Number of measurements performed using dual mode and deflationary mode
Comparison of SYS and DIA blood pressures
Overall, 2981 NIBP data points were collected. The SYS and DIA blood pressure values were compared for 1029 data points that were obtained using both the inflationary and the deflationary measurement values in dual mode. The mean difference and the SD between the inflationary NIBP and the deflationary NIBP measurements were −0.6±8.8 and 3.5±7.5 mmHg for the SYS and DIA blood pressures, respectively (Table 2). The confidence intervals were −0.6 (95% confidence interval=−1.1 to −0.1) and 3.5 (95% confidence interval=3.0 to 4.0) mmHg. The coefficients of the correlation were 0.96 and 0.93. Bland–Altman plots are shown in Fig. 1.
Table 2.
Measurement values for inflationary NIBP and deflationary NIBP
Fig. 1.
Bland–Altman plots of the systolic and diastolic blood pressures of the inflationary and deflationary methods.
Duration of measurement cycle
The average durations of the inflationary and deflationary NIBP measurements were 15.9 and 34.2 s, respectively (Fig. 2). Inflationary NIBP could determine the blood pressure values more quickly than deflationary NIBP (P<0.05).
Fig. 2.
Histogram showing the durations of the measurement cycles of inflationary NIBP and deflationary NIBP. The gray and black bars show the inflationary NIBP data and the deflationary NIBP data, respectively. NIBP, noninvasive blood pressure.
Discussion
The oscillometric method calculates blood pressure values on the basis of changes in the cuff pressure and changes in the oscillation amplitude that are observed as a vibration of the cuff pressure by the arterial pulse under the cuff. This method is used by most automated sphygmomanometers as it is generally well correlated with blood pressure values determined by auscultation with a stethoscope 6.

▶ _Your instructions_: Please reproduce the blood pressure excerpt word for word, from "Duration of measurement" to "noninvasive blood pressure.".

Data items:
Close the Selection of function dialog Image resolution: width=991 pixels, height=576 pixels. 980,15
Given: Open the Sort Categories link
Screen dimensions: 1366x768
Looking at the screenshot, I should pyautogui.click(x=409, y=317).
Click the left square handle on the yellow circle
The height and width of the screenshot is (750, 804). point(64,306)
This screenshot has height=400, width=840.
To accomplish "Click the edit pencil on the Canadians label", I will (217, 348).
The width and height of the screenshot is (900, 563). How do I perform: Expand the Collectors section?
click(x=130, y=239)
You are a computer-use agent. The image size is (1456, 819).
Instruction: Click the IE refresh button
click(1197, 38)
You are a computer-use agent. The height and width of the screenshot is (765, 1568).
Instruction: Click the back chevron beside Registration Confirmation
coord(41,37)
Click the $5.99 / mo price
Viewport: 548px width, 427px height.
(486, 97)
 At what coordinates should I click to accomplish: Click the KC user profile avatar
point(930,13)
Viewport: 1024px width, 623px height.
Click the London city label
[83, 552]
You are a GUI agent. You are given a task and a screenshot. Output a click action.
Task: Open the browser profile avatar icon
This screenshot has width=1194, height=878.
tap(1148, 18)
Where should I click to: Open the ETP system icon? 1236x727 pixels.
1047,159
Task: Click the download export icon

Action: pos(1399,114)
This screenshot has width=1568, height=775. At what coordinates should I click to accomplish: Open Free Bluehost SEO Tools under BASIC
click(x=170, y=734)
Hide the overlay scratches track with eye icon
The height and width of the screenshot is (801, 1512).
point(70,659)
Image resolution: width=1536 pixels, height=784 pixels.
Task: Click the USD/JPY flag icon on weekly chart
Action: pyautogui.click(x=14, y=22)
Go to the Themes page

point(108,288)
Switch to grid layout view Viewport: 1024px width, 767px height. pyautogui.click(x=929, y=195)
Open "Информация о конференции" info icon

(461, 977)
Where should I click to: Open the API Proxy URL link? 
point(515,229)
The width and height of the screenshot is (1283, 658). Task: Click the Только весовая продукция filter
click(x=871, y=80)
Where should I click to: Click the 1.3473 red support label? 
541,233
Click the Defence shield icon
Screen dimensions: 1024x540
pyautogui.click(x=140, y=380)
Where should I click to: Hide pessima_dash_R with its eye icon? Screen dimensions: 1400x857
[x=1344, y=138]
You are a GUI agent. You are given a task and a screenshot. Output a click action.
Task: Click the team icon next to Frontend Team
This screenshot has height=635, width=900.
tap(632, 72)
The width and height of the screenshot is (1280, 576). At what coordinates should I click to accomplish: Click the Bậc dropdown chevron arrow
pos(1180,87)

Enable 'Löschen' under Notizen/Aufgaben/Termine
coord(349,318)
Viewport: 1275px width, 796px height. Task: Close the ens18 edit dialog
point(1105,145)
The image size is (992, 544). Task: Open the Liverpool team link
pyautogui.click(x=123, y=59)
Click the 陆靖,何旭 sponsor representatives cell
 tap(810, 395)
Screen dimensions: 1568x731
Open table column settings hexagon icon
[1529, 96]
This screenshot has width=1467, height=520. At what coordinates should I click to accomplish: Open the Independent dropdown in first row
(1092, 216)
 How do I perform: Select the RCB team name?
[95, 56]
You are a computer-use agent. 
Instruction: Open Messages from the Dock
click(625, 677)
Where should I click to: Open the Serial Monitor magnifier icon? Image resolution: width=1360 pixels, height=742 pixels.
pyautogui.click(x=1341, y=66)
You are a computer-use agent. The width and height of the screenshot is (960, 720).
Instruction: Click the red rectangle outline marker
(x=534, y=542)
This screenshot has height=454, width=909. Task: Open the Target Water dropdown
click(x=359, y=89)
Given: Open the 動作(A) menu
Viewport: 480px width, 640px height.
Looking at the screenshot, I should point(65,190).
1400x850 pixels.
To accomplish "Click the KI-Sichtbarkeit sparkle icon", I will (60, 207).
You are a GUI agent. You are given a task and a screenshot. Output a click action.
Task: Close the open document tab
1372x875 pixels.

▶ _Written reply_:
Duration of measurement cycle
The average durations of the inflationary and deflationary NIBP measurements were 15.9 and 34.2 s, respectively (Fig. 2). Inflationary NIBP could determine the blood pressure values more quickly than deflationary NIBP (P<0.05).
Fig. 2.
Histogram showing the durations of the measurement cycles of inflationary NIBP and deflationary NIBP. The gray and black bars show the inflationary NIBP data and the deflationary NIBP data, respectively. NIBP, noninvasive blood pressure.